Pharmacists may be back in the starting lineup in that line of defense. No matter which side of the bridge a pharmacist is on, it can be tough to adjust and cross. After Leonard graduated, pharmacists switched from a five-year bachelor’s degree to a six-year doctorate program. The United States went two years with no pharmacists graduating and moving into the workforce. That caused a decrease in available pharmacists. The shortage forced pharmacists to streamline workflow. After a two-year lag time, the next class of graduating pharmacists flooded the market. With more pharmacists back behind the counter, the ability to spend more time with patients and help them one-on-one has opened up.
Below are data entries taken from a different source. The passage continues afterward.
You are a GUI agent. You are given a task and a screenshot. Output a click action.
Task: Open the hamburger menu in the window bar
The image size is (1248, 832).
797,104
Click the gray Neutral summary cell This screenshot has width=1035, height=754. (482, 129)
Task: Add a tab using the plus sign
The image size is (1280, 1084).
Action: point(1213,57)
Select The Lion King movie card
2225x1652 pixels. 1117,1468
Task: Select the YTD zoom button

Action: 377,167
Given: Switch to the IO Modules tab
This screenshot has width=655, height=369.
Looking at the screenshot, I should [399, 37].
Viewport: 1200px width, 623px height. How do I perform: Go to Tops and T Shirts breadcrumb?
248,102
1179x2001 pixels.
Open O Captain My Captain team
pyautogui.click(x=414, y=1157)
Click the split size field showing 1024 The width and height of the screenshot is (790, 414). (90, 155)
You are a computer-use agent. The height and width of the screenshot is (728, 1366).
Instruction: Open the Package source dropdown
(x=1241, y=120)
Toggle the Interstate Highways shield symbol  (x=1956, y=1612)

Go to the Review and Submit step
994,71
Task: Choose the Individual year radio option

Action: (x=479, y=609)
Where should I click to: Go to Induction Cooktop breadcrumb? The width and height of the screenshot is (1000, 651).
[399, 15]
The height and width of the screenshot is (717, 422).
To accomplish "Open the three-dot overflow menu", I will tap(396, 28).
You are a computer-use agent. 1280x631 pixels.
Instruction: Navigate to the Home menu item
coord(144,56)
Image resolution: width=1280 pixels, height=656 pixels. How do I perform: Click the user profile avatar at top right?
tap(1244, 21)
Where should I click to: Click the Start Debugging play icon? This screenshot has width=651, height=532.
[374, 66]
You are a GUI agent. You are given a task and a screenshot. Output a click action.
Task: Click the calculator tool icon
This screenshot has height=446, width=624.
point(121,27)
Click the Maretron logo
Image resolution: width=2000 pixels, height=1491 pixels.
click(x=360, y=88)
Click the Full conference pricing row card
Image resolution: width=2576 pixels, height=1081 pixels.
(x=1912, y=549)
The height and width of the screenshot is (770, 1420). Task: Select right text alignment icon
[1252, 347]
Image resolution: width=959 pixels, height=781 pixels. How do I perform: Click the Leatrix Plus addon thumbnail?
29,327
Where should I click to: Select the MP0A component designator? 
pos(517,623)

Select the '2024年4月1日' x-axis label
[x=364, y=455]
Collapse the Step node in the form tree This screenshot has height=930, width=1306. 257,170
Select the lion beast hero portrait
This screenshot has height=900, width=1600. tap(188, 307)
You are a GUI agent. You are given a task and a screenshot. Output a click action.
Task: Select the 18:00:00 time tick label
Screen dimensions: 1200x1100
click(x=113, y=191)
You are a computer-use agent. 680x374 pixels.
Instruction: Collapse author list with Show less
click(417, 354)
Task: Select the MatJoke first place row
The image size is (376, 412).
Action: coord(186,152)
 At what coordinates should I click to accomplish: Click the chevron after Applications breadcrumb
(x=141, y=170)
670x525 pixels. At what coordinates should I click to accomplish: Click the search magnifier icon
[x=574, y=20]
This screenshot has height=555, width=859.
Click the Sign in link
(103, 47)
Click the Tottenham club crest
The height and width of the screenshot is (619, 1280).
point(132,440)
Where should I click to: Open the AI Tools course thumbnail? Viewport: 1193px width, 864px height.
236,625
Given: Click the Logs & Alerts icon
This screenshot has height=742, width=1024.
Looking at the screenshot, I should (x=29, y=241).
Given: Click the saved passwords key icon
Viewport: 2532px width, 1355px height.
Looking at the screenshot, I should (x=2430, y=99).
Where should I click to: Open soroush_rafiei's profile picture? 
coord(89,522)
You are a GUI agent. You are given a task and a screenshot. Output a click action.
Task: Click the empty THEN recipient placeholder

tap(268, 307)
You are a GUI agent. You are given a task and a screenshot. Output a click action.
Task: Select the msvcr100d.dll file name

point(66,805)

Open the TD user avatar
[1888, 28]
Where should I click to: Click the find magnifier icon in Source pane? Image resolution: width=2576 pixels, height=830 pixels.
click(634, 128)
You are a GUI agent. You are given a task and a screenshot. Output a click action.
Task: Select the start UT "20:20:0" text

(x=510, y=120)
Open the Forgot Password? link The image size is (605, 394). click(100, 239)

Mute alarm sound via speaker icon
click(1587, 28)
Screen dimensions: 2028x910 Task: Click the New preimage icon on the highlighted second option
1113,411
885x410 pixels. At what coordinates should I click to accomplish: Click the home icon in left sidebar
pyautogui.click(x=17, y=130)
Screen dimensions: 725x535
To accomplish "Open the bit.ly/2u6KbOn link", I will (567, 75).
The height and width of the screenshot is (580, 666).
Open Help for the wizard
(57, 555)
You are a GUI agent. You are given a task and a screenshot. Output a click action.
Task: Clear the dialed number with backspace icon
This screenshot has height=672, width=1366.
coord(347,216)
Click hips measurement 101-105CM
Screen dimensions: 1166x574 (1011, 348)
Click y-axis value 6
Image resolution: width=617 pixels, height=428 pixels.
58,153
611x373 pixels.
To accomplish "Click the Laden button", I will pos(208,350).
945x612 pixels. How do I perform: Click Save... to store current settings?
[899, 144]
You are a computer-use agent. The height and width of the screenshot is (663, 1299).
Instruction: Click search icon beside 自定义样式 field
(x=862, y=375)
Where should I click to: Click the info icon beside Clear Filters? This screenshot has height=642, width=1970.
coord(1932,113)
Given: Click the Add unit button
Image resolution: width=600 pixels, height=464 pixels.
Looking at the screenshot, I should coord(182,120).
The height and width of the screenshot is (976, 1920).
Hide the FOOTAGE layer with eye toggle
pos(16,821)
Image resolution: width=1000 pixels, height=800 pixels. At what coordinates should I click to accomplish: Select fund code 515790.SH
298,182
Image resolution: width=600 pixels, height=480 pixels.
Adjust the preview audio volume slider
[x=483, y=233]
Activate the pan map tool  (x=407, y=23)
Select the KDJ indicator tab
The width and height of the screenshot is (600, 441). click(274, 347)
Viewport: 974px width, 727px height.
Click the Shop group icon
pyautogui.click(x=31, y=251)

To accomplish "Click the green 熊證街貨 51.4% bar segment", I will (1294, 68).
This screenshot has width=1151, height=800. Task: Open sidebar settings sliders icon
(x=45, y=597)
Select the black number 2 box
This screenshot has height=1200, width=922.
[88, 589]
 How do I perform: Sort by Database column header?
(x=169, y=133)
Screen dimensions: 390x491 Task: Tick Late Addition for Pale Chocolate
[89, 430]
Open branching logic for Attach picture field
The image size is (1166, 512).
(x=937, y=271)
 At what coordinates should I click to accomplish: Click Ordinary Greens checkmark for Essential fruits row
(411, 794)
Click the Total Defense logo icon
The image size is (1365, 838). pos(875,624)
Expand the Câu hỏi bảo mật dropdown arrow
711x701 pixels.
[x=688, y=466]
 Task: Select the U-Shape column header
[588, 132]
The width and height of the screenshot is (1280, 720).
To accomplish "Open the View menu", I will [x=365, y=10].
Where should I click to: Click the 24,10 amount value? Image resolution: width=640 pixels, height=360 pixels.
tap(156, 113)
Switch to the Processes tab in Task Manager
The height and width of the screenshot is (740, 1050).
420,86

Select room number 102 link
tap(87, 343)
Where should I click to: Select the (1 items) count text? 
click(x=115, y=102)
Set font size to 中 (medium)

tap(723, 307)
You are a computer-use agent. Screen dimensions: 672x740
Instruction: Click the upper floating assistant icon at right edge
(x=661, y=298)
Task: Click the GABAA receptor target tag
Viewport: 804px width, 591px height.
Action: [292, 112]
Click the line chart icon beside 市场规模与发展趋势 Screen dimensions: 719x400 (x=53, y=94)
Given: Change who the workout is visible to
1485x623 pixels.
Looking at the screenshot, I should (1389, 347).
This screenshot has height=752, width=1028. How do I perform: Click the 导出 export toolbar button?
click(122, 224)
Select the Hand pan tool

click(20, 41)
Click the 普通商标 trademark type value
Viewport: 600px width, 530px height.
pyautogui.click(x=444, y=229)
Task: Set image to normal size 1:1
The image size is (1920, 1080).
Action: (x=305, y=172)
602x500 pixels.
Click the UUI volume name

One of the key elements of dealing with any stressful situation is to find balance. It’s easy to find yourself overwhelmed by things that afterward might seem trivial. Many factors come into play, including how much sleep you’re getting, what is happening in your personal life and how much support staff you have to relieve some of the tasks. Pharmacists make many decisions throughout the day, some of which can have a life-or-death consequence. There is no room for error. That thought alone is a weight to carry. Ten-plus hour workdays are not uncommon. So, use all the resources available to help make your workday more productive and efficient. In addition to the tools you find in QS/1’s Pharmacy Management Systems, reach out to your fellow pharmacists and have conversations about how they handle challenges. Few will understand like your peers. Just as you can offer advice and suggestions to help them along the way, take time to listen to theirs.